I got the Bruschetta Chicken and savored every last morsel!
Dave and I got a little more dressed than the rest of the diners, we stood out but who cares! I got a new dress and wanted to wear it.
I started digging through my old pictures looking for a good "before" pic. Odd how when I'm looking for comparison pics, I'm searching for the absolute worst photo. I would of never been caught dead as the subject of a picture. My grandmother was the same way, we have hardly any pictures of her. She was a beautiful lady, and I don’t know why she didn’t want any taken of her, but my reason was clear, I didn’t like how I looked on film.
It’s funny how the perception I had of myself was so obscured. I really didn’t know how much I weighed in August of 2012.
This selfie was taken on our island vacation:
I look back at these pictures and I keep telling myself
it was a bad angle;
I wasn't standing right;
that's not my good side;
there was too much light;
my clothes don't fit right;
that camera takes bad pictures...
I had every excuse in the book. Then I realized that everyone else looks like themselves in pictures. Holy cow, this is how people see me!
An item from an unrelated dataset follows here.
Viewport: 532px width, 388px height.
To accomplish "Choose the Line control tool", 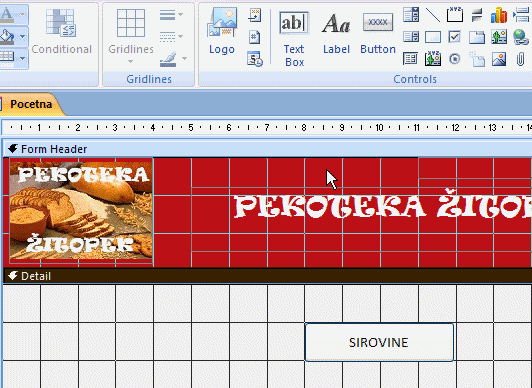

Kinda like how I don't like my voice on answering machines, but that is another issue!
These are the pictures that made me have a long hard look at my life.
That and the diagnosis of Pre-Diabetes later that year.
This one was taken on Mother's Day 2014.
I can honestly say that I am not sitting here scrutinizing this photo. Dave and I have worked very hard to achieve this.
For once in my life, I like what I see!